This repository contains algorithms for detecting unargmaxable classes in low-rank softmax layers. A softmax layer is by construction low-rank if we have C > d + 1, where C is the number of classes and d is the dimensionality of the input feature vector.

The repository also contains code to reproduce our results, tables and figures from our paper that was accepted to ACL 2022.

Installation

Install python dependencies

python3.7 -m venv .env
source .env/bin/activate
pip install -r requirements.txt
pip install -e .

Set environment variables

export OMP_NUM_THREADS=1
export STOLLEN_NUM_PROCESSES=4

# Adapt below as needed
export FLASK_APP="$PWD/stollen/server"
# Adapt below if you would rather install models elsewhere
mkdir models
export TRANSFORMERS_CACHE="$PWD/models"

Details on environment variables

  • export OMP_NUM_THREADS=1 is needed as otherwise we don't benefit from multithreading (numpy hogs all threads).
  • You can set STOLLEN_NUM_PROCESSES if you want to run the search on multiple CPUs/threads. Each thread processes a single vocabulary item in parallel. We used export STOLLEN_NUM_PROCESSES=10 on an AMD 3900X CPU with 64 Gb of RAM.

Install Gurobi

The linear programming algorithm depends on Gurobi. It requires a license, see link above.

Example Usage

Verify a randomly initialised softmax layer

This script exists as a sanity check for our algorithms. We assert that we can detect which points are internal to the convex hull. To make this assertion we compare results to QHull.

Are any of the 20 class weight vectors randomly initialised in 2 and 3 dimensions unargmaxable?

stollen_random --num-classes 20 --dim 2
stollen_random --num-classes 20 --dim 3
stollen_random --help   # For more details / options

If the dimension is 2 or 3 we also plot the resulting convex hull for visualisation purposes. The result of the algorithm is also compared to the exact Qhull result if dim < 10. The approximate algorithm will have 100% recall but may have lower precision.

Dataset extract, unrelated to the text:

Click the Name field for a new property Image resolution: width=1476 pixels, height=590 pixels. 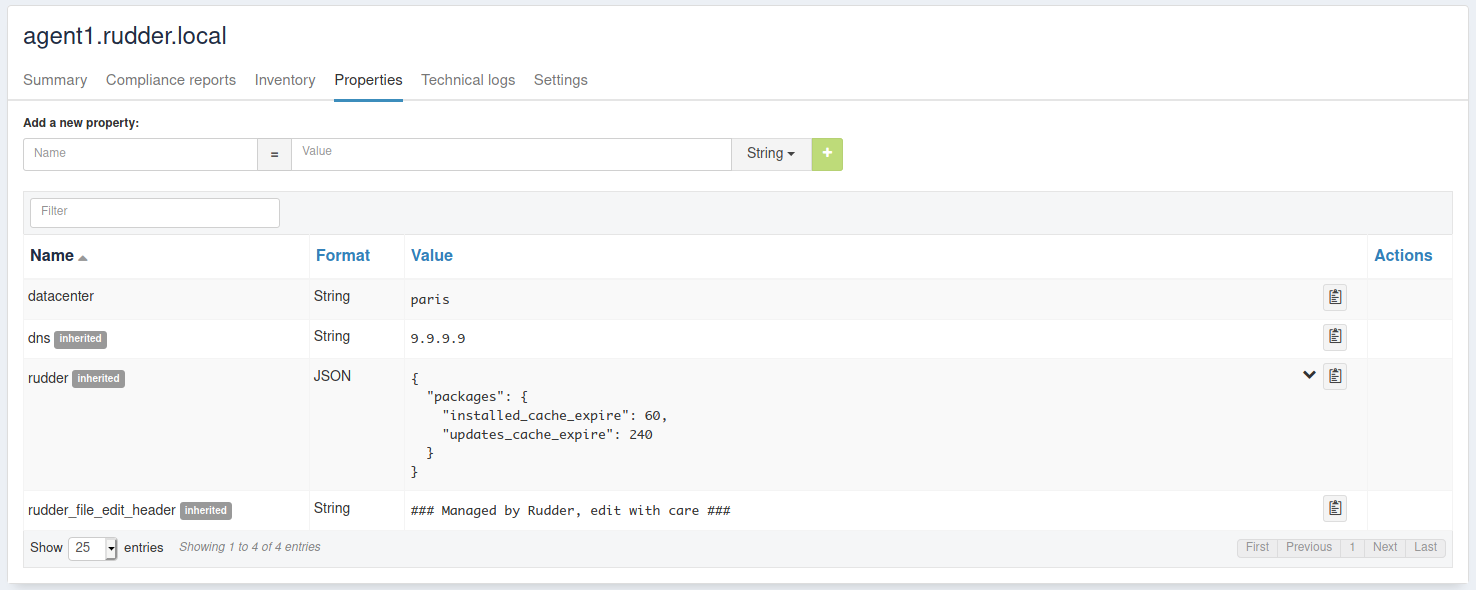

stollen_random --num-classes 300 --dim 8 --seed 3  --patience 50

Below we run the exact algorithm, this should always return 100% for both precision and recall unless the input range is too large.

stollen_random --num-classes 300 --dim 8 --seed 3  --patience 50 --exact-algorithm lp_chebyshev

Verify that unargmaxable tokens can be avoided by using weight normalisation

As a sanity check we verify that all classes are argmaxable when we normalise the weights or set the bias term as mentioned in Appendix D of the paper.

stollen_prevention --num-classes 500 --dim 10
stollen_prevention --num-classes 500 --dim 10 --use-bias

We can also see that the script would raise an assertion error if we did not follow the normalisation step.

stollen_prevention --num-classes 500 --dim 10 --do-not-prevent
stollen_prevention --num-classes 500 --dim 10 --use-bias --do-not-prevent

Note that in high dimensions unargmaxable tokens are not expected to exist if we randomly initialise the weight vectors.

Verify a model stored in numpy.npz format

Expects the weight matrix to be in decoder_Wemb attribute. Takes transpose, since expects the matrix in [dim, num_classes] format.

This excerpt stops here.